Given records —
============

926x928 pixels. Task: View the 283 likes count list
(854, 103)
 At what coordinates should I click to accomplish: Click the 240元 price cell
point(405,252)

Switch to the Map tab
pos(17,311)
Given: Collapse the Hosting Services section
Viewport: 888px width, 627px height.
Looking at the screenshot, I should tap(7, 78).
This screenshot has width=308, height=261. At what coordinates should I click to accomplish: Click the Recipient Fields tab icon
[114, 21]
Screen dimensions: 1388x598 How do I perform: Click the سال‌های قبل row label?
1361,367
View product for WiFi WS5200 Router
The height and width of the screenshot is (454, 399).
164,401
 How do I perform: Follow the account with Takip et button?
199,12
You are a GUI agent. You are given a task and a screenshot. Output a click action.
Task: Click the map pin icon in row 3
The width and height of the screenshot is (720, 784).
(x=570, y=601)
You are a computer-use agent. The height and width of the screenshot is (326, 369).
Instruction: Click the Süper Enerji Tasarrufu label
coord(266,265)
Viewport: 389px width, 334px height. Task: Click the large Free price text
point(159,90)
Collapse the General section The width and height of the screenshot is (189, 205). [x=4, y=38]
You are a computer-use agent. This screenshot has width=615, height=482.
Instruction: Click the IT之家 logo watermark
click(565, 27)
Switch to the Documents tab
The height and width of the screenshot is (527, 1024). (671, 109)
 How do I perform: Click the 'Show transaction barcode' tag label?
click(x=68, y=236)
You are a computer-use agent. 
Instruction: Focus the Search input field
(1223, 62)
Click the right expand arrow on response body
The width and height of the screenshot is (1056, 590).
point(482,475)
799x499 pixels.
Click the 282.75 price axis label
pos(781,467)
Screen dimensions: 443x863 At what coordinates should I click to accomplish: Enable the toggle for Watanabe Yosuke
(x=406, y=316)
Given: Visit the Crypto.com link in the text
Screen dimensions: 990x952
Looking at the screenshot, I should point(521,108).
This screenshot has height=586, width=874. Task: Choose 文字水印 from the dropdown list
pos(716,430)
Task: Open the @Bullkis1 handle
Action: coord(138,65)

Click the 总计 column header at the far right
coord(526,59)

============

Can you copy the rows above word for word, from the first one through the line containing "(x=570, y=601)"?

Output for this exercise —
926x928 pixels. Task: View the 283 likes count list
(854, 103)
 At what coordinates should I click to accomplish: Click the 240元 price cell
point(405,252)

Switch to the Map tab
pos(17,311)
Given: Collapse the Hosting Services section
Viewport: 888px width, 627px height.
Looking at the screenshot, I should tap(7, 78).
This screenshot has width=308, height=261. At what coordinates should I click to accomplish: Click the Recipient Fields tab icon
[114, 21]
Screen dimensions: 1388x598 How do I perform: Click the سال‌های قبل row label?
1361,367
View product for WiFi WS5200 Router
The height and width of the screenshot is (454, 399).
164,401
 How do I perform: Follow the account with Takip et button?
199,12
You are a GUI agent. You are given a task and a screenshot. Output a click action.
Task: Click the map pin icon in row 3
The width and height of the screenshot is (720, 784).
(x=570, y=601)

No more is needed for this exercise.